Als Silvan die Rüstung sieht lacht er. Er versucht sie anzuziehen, aber sie ist im viel zu klein und die alten Lederbändel, welche das Metall zusammehalten, sind spröde und brechen bei der geringsten Bewegung.

Jenna und Leonie lachen.

Es ist gut, nicht alleine zu sein.


In einem Flügel der Burg finden sie Zimmer mit intakten Fensterscheiben, die einen wunderbaren Blick auf den See im Abendrot bieten. Seine Wellen funkeln orange, und am gegenüberliegenden Ufer leuchten die noch schneebedeckten Flanken der Berge. 

In einem der Räume befindet sich ein grosser Kamin. Sie beschliessen, die Nacht hier zu verbringen.

Leonie fährt mit der Hand über den rauen, gesprungenen Verputz der alten Wände und fragt sich, welche Geister hier wohl noch wohnen.


Ihren Schlafsack rollt Leonie im Zimmer mit dem Kamin aus, während Silvan und Jenna ihr Quartier in einem angrenzenden Raum aufschlagen. Ja, die können sich gegenseitig warm halten, denkt Leonie, während sie sich an die Glut des Feuers ankuscheln muss.

So läuft's.

Leonie hat im Kamin ein Feuer entfacht. Sie verbrennt einige Holzreste von nicht identifizierbaren Möbelstücken. Jahrhunderte alte Möbelstücke, denkt Leonie. Früher wären solche Antiquitäten unbezahlbar gewesen, deren Verbrennung eine unverzeihliche Sünde. Aber heute ist ja alles alt, und die Gilde der Historiker und Archäologen ist ausgestorben. Sie zuckt mit den Schultern und legt ein geschnörkeltes Tischbein in die Flammen. Wahrscheinlich ist es das letzte seiner Art.

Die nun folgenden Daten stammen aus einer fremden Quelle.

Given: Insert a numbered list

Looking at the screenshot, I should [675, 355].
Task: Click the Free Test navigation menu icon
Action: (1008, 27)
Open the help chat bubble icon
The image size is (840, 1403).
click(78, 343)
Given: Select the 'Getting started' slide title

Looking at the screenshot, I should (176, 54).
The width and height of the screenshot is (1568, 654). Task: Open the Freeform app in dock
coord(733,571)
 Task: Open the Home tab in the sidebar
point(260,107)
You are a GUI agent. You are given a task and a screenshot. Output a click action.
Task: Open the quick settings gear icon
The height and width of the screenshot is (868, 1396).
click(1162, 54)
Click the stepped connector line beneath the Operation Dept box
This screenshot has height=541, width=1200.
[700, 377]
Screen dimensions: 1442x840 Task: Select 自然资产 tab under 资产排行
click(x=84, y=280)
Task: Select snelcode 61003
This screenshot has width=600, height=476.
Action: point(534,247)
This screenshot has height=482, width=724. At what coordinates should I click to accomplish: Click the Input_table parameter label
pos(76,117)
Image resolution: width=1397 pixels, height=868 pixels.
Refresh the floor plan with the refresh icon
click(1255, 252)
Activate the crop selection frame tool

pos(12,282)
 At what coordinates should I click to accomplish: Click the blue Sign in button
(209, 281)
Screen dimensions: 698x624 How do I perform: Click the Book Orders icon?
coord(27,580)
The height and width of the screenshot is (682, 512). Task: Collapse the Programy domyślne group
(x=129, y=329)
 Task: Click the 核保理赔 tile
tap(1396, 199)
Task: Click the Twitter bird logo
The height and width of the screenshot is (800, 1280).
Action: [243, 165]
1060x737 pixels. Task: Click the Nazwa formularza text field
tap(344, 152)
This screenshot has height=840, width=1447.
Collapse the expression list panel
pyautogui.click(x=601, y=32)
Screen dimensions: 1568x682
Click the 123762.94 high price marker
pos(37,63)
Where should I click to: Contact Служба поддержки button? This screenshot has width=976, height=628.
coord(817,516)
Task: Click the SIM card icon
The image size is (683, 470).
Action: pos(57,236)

Silvan und Jenna sitzen neben ihr und zusammen essen sie Vorräte, welche sie von zuhause mitgebracht haben. Sie nagt an etwas Hartem, welches Rosie als Brot bezeichnet.

"Morgen können wir vielleicht noch ein bis zwei Kilometer mit dem Boot fahren, dann müssen wir zu Fuss weiter." Silvan ist – ganz in seiner Rolle als fürsorgliches Männchen – vor Sonnenuntergang noch auf einen der Türme gestiegen und hat ihren weiteren Weg ausgekundschaftet.

"Hast du irgendetwas gesehen", fragt Leonie, obwohl sie weiss, dass Silvan allfällig interessante Beobachtungen schon längst berichtet hätte.

Silvan schüttelt den Kopf. "Nein, aber die Sicht war nicht sonderlich gut."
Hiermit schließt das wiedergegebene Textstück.